With the game flexible enough to handle different responses, I could see that the Claude implementation was more broken than expected. Gemini 2.5 flash can't create images! Pretty funny for a series of models that advertises multimodality so heavily. I guess it does take image input.
I swapped the model out for gemini-2.0-flash-preview-image-generation
and spent some time wrestling with the different API. The new Google Gen AI package ostensibly smooths over the differences between the models, but really just by typing the parameters as one big union where features like system instructions or passing a base64 image in the text part of the prompt may or may not work for the queried model. I imagine the parameters will also converge, but for now it comes down to mimicking the examples for details not covered in the API reference.
I suppose these are all just growing pains for such a new, fast-moving discipline, and for myself just getting started with it.
So the night before all this, I woke up hours early to one of my dogs going haywire over a bird chirping at perfectly irregular intervals outside. By the time I could get myself up to shut the window, it was too late—I was up. Doing all this on five or so hours of sleep had me pretty hollowed out and punchy by the end of the day, so put yourself in that headspace when you see the first game I played with the working setup:
I haven't laughed this hard in years.
I can fix him
So this model isn't playing by the rules. That's my bad—I gave it a very simple prompt with no constraints on how it draws. Actually, it's a credit to the thing that it draws in a sketchy style at all, but it does have a tendency to "correct" the user's scribbly lines with quite a bit of artistic license.
This model doesn't seem to do so well with lengthy prompts, but I gave it some basic drawing rules:
- Only use 2px black strokes against the white background
- Draw with a single line, think "don't lift the pen"
- Don't change the size of the image
along with the history of its previous interpretations, and it's doing a lot better.
Like I got into in the first post, though, stylistic constraints just aren't same as structural constraints, so sometimes it gets a little ahead of itself and adds a spot of color or redraws portions from previous turns.
I'd like to return to the curve-based game and try my hand at fine-tuning to teach it Bézier curves, but this is good info. For one, I think that prompting it to plan changes in this sketchy style before considering the curve representation should make them more feasible to complete. I think it'll also be helpful to temporarily remove the single-line constraint in the curve game to see how closely it can approximate raster-style changes if it's allowed to draw as many curves as it needs.
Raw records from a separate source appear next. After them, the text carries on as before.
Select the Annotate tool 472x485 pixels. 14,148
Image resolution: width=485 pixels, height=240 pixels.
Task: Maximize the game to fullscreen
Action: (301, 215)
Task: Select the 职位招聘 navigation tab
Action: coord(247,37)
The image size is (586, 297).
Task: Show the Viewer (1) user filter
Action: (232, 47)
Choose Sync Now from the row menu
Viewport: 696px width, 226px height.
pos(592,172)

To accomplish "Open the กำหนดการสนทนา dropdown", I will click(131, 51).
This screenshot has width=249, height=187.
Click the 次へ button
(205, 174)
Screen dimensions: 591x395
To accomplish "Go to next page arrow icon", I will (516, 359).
It's hard to explain why I'm so dedicated to the curve version, but I think there are a lot of contributing factors. The primary one is the concept of shared tools. Right now the user draws with curves which are rasterized to a canvas to be modified by the model at the pixel level. Limiting the model to one sequence of connected curves per turn is much closer to the way we interact with the canvas, where rather than approximating the style of "don't lift the pen," it literally can't lift the pen.
It's also an exciting challenge to get it to sort of learn a new language—one which is certainly documented in the corpus it was trained on, but which isn't too likely to have as many public examples of proper use, at least in the particular format I'm asking for. A lot of vector drawings are exposed to the internet as rasterized forms or SVGs. Come to think of it...I bet if I ask it to encode its response as an SVG curve, it'll be much better to begin with!